Chez les hommes et chez les participants plus âgés de la population générale à l’étude (âgés de 45 à 54 ans), l’effet protecteur de l’APOE2 semblait nécessiter un mécanisme supplémentaire. Les porteurs d’APOE2 ont montré un enrichissement des voies moléculaires associées aux processus anti-inflammatoires et une activité réduite des gènes impliqués dans la coagulation et l’activation en cascade du complément. Comme l’explique le Dr Raquel Toribio Fernández, co-premier auteur, « ces résultats suggèrent que la modulation du système immunitaire contribue à la protection contre le développement précoce de l’athérosclérose chez les porteurs d’APOE2. »
Le Dr Catarina Tristão Pereira, co-auteure, a commenté que « les résultats indiquent que la connaissance de l’isoforme APOE d’un individu pourrait améliorer la stratification du risque cardiovasculaire, en particulier pendant les phases initiales du développement d’une maladie cardiovasculaire ».
L’étude PESA-CNIC-Santander, dirigée par le Dr Fuster, est une étude prospective portant sur plus de 4 000 participants asymptomatiques d’âge moyen qui ont été périodiquement examinés avec des technologies d’imagerie avancées depuis 2010 pour dépister la présence et le développement de l’athérosclérose subclinique.
La présente étude a reçu un financement du Fonds européen de développement régional (FEDER – Une façon de construire l’Europe) et du Fonds social européen (FSE – Investir dans votre avenir).

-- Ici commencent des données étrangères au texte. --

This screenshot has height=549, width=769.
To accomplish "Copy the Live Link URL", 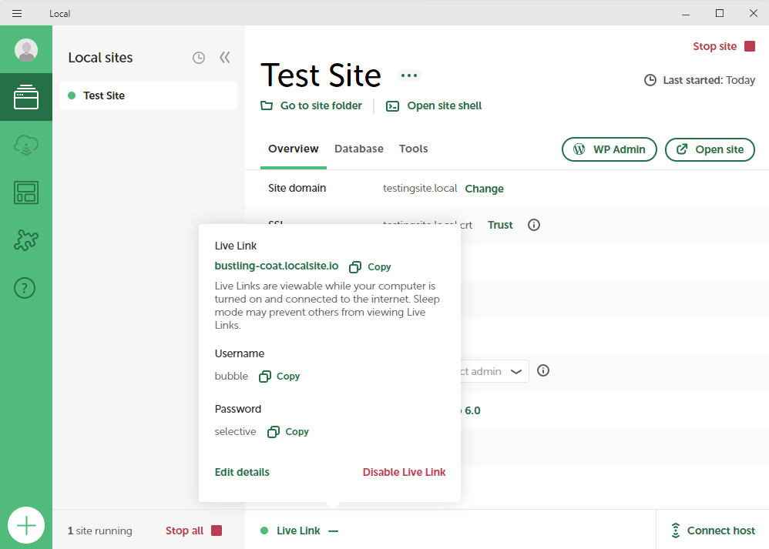I will click(x=371, y=267).
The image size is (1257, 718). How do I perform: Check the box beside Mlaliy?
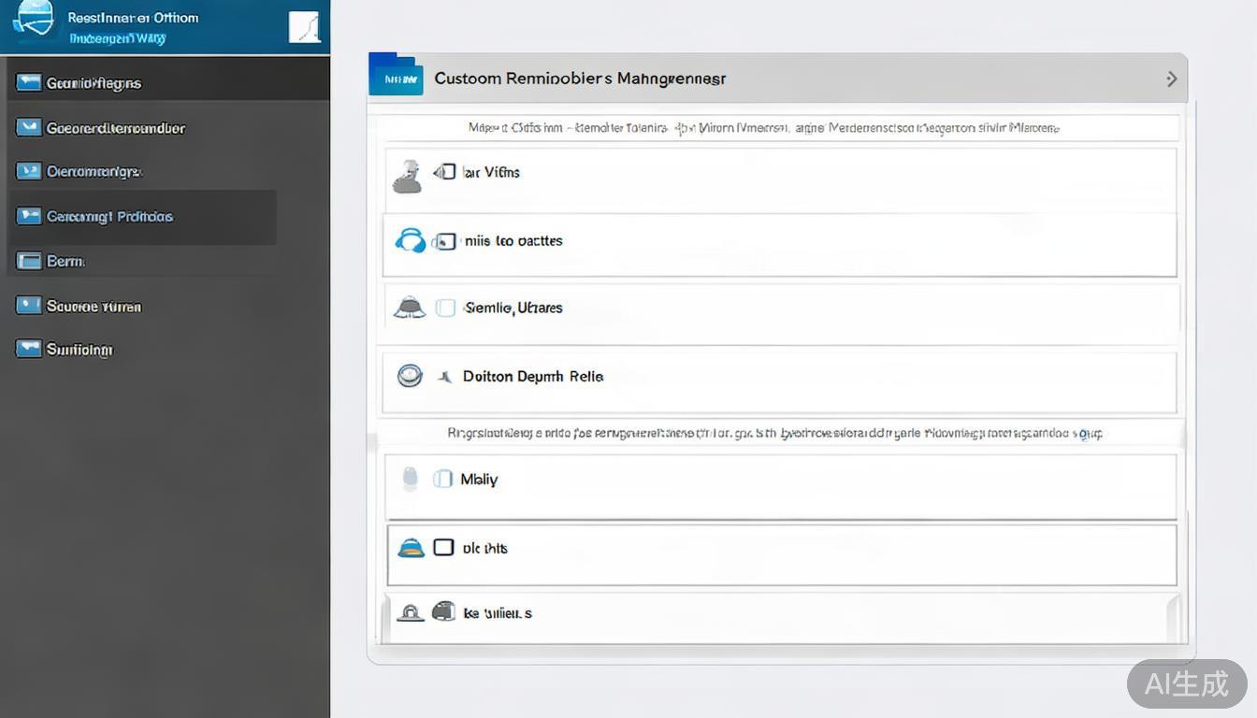click(x=443, y=479)
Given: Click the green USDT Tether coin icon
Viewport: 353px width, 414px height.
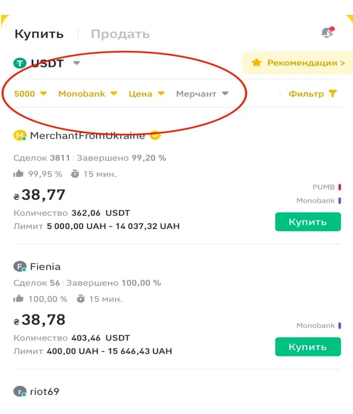Looking at the screenshot, I should [x=20, y=63].
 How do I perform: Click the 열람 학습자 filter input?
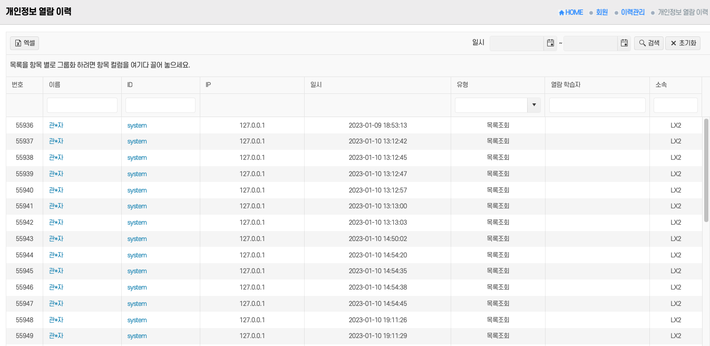coord(597,105)
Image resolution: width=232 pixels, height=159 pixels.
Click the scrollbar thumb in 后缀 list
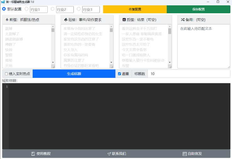170,31
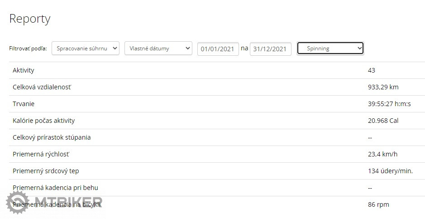Expand the Vlastné dátumy date range dropdown
Image resolution: width=425 pixels, height=219 pixels.
(x=158, y=48)
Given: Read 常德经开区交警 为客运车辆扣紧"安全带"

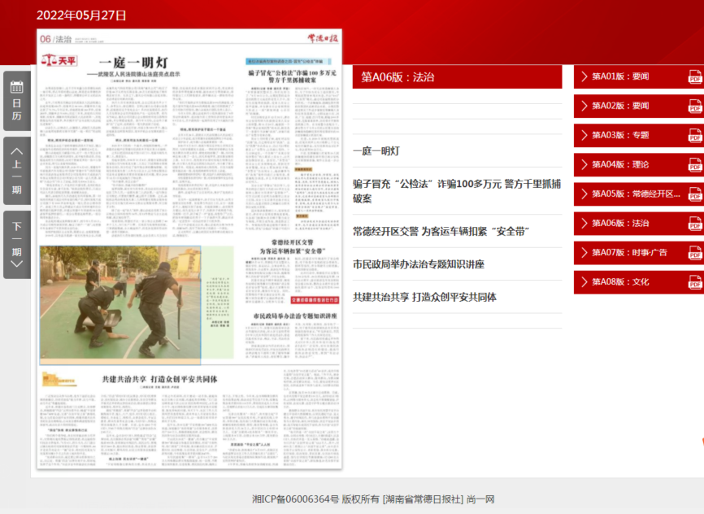Looking at the screenshot, I should point(441,231).
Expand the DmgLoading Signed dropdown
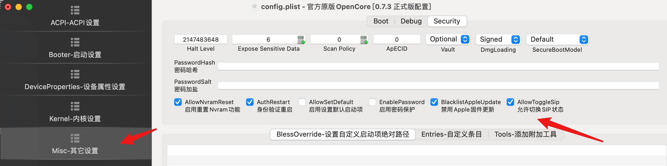 (498, 39)
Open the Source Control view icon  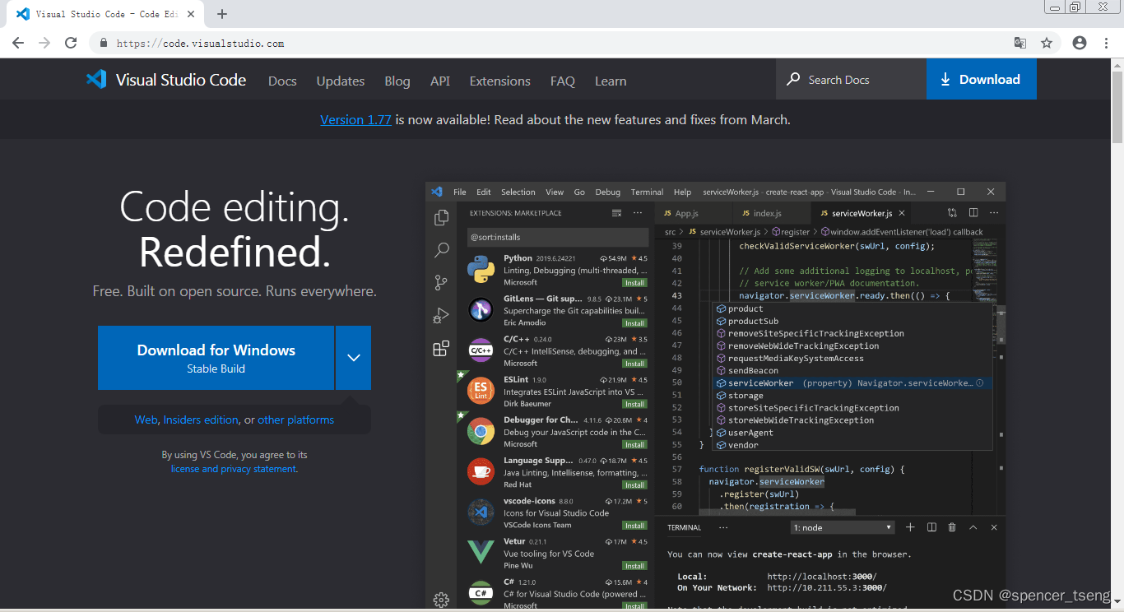(441, 282)
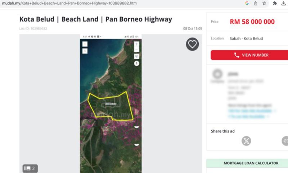The image size is (288, 173).
Task: Open the browser extensions puzzle icon
Action: click(x=275, y=3)

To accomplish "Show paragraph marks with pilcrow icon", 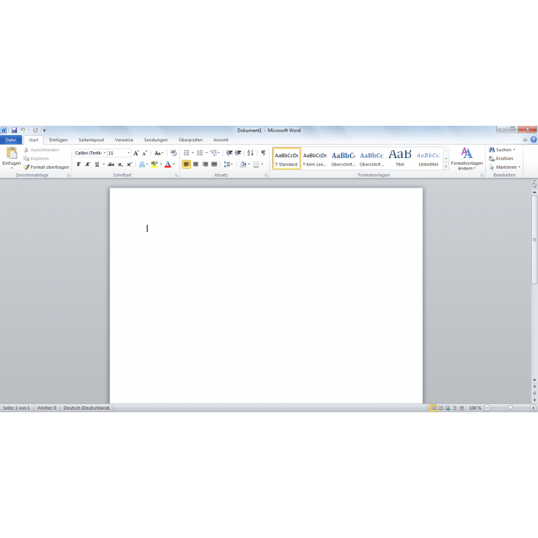I will (x=263, y=153).
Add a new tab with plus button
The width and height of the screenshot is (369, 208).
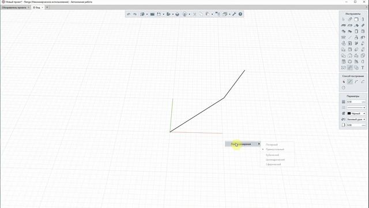coord(47,8)
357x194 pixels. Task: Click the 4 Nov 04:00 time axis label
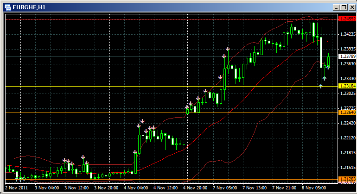click(136, 188)
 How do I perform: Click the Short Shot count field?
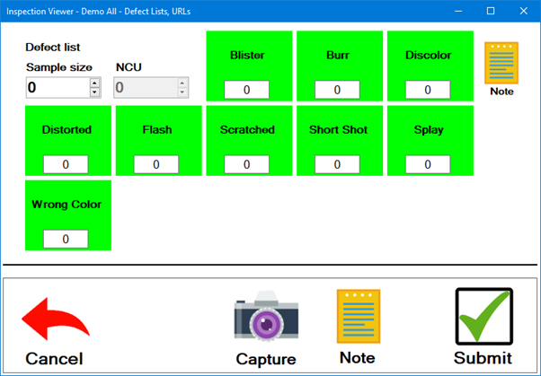point(337,164)
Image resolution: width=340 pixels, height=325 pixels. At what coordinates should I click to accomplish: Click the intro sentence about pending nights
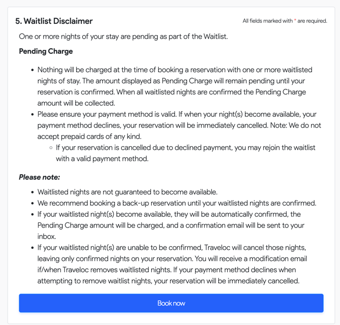click(x=123, y=37)

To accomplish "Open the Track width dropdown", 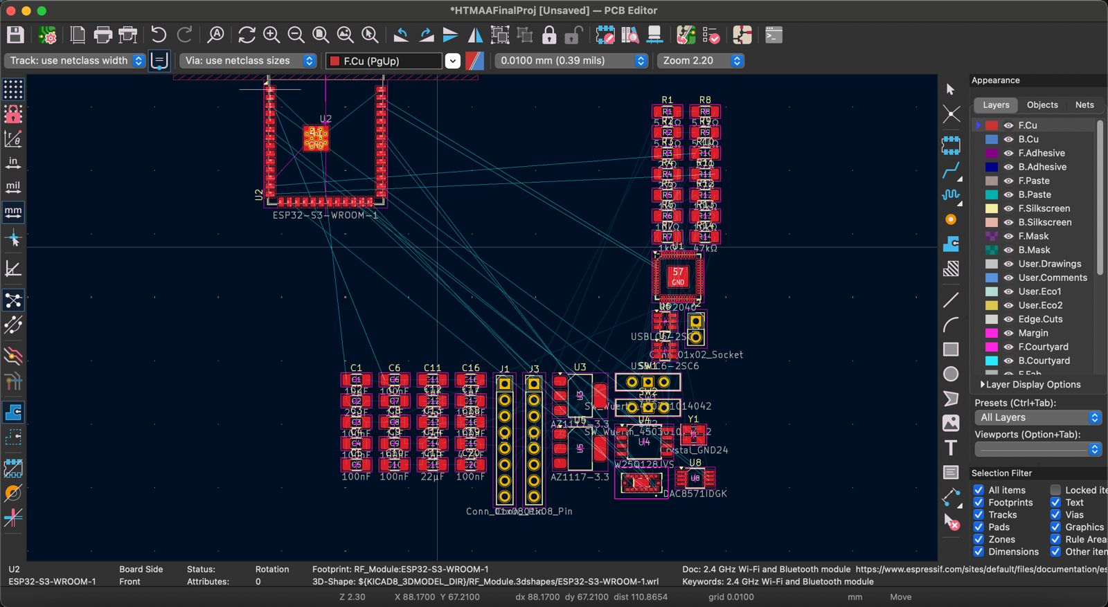I will [x=75, y=61].
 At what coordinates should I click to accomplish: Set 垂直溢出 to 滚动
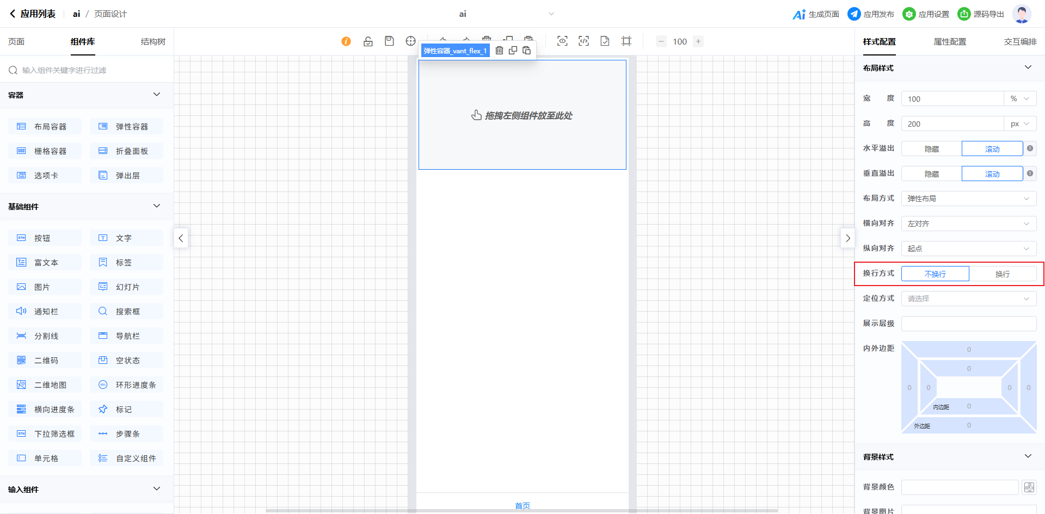click(992, 174)
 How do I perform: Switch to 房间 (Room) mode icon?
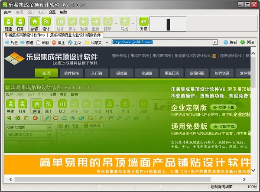point(35,23)
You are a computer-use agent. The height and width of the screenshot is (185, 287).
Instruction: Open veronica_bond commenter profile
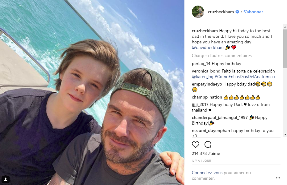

L’étude PESA est cofinancée à parts égales par le CNIC et la Banque Santander. L’étude reçoit également le soutien financier de l’ISCIII (PI15/02019, PI17/00590 & PI20/00819) et pour la présente étude en particulier, elle a reçu un financement de la Fondation BrightFocus. La présente étude a impliqué la participation de chercheurs des réseaux de recherche espagnols sur la biomédecine cardiovasculaire (CiberCV) et les maladies rares (CiberRER).